The US-based rights group called for Washington and the EU to suspend links with the Uzbek government until it allows an independent investigation.

Tashkent says only 173 people, mainly Islamic militants, died in the protest.

But eyewitnesses say hundreds of protesters were killed when troops opened fire on Andijan's main square.

"The scale of this killing was so extensive, and its nature was so indiscriminate and disproportionate, that it can best be described as a massacre," Human Rights Watch [HRW] said in its report, presented at a press conference in Moscow on Tuesday.

The group's assessment was based on interviews with more than 50 witnesses, most of which had fled to Kyrgyzstan.

As has been reported previously, HRW said the huge protest was sparked by the trial of 23 local businessmen on charges of religious extremism and the subsequent freeing of those men and other prisoners by armed locals on the night of 12 May.

But it said there was no evidence that the protest was motivated by an Islamist agenda, as alleged by the government.

"Interviews with numerous people present at the demonstrations consistently revealed that the protesters spoke about economic conditions in Andijan, government repression, and unfair trials - and not the creation of an Islamic state.
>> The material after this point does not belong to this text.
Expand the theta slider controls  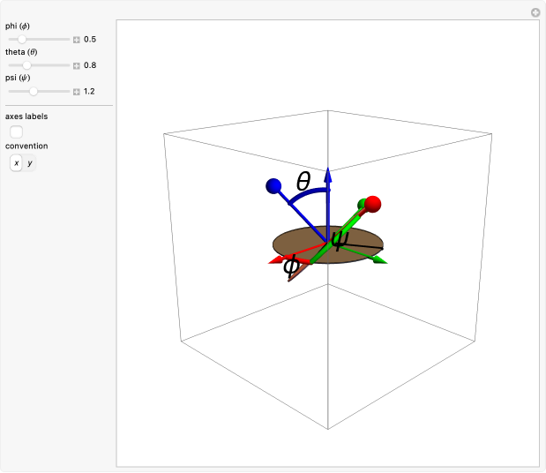click(x=77, y=65)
People were shouting 'Ozodliq!' ['Freedom'] and not 'Allahu Akbar' ['God is Great']," HRW said.

Witnesses told the group that they massed in Andijan's main square, calling for freedom and justice, and were then gunned down by government troops after the square was sealed off.

Escape route 'blocked'

The protesters tried to flee the square, and fled north, but found their way blocked and came under heavy fire near School 15, the report said.
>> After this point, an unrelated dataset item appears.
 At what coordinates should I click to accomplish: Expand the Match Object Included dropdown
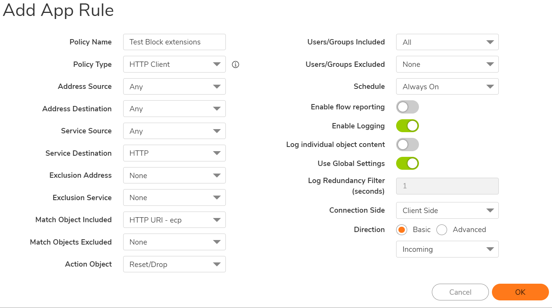click(174, 220)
The government says it is conducting its own investigation into what happened.

A few days after the bloodshed, it arranged for foreign diplomats to visit Andijan, but the visitors said their tour was tightly constrained.

HRW said that, on the basis of its interviews with witnesses, it believed hundreds of people died during the 13 May crackdown.

The Uzbek embassy in London did not respond to a request for an interview regarding the HRW report.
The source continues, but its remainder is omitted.